[Source records]

▼

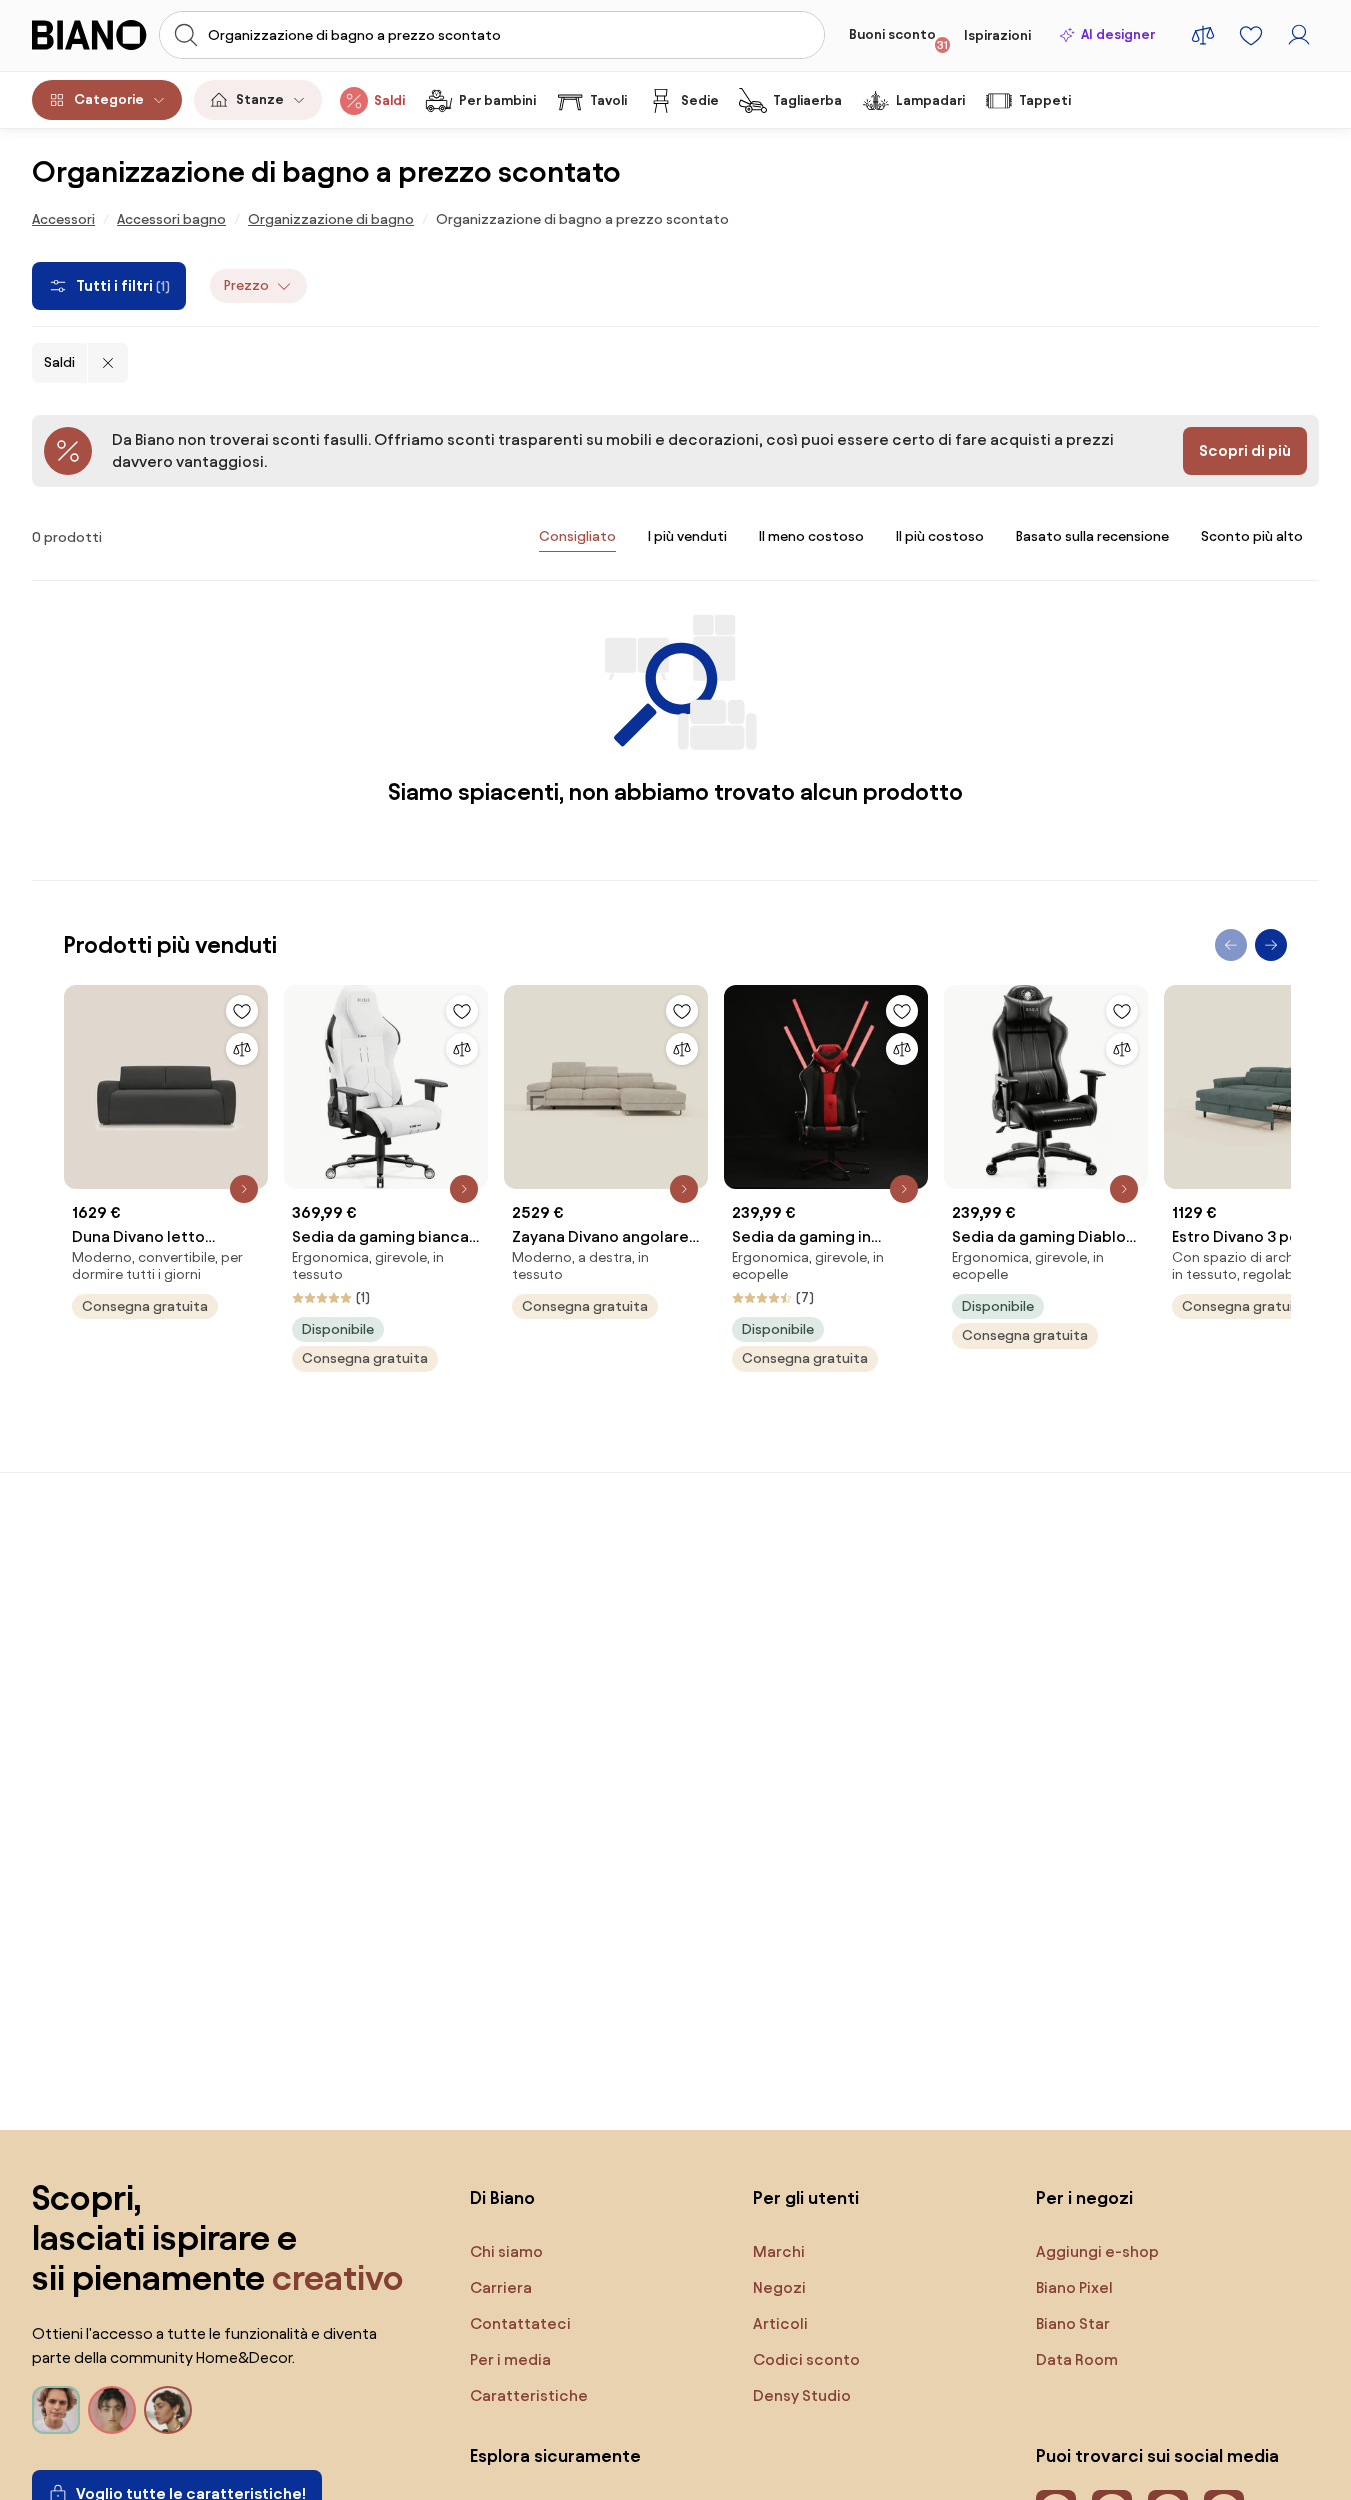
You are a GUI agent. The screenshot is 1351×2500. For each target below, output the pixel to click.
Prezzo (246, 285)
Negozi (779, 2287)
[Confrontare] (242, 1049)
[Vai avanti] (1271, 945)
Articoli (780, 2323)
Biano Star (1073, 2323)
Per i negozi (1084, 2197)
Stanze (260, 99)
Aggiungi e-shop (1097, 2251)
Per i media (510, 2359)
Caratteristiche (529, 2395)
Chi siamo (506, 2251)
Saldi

▲

● What to work on: Include both ends. Return the line holding "Aggiungi e-shop (1097, 2251)" and all lines after it in the records above, exactly as written.

● Written answer:
Aggiungi e-shop (1097, 2251)
Per i media (510, 2359)
Caratteristiche (529, 2395)
Chi siamo (506, 2251)
Saldi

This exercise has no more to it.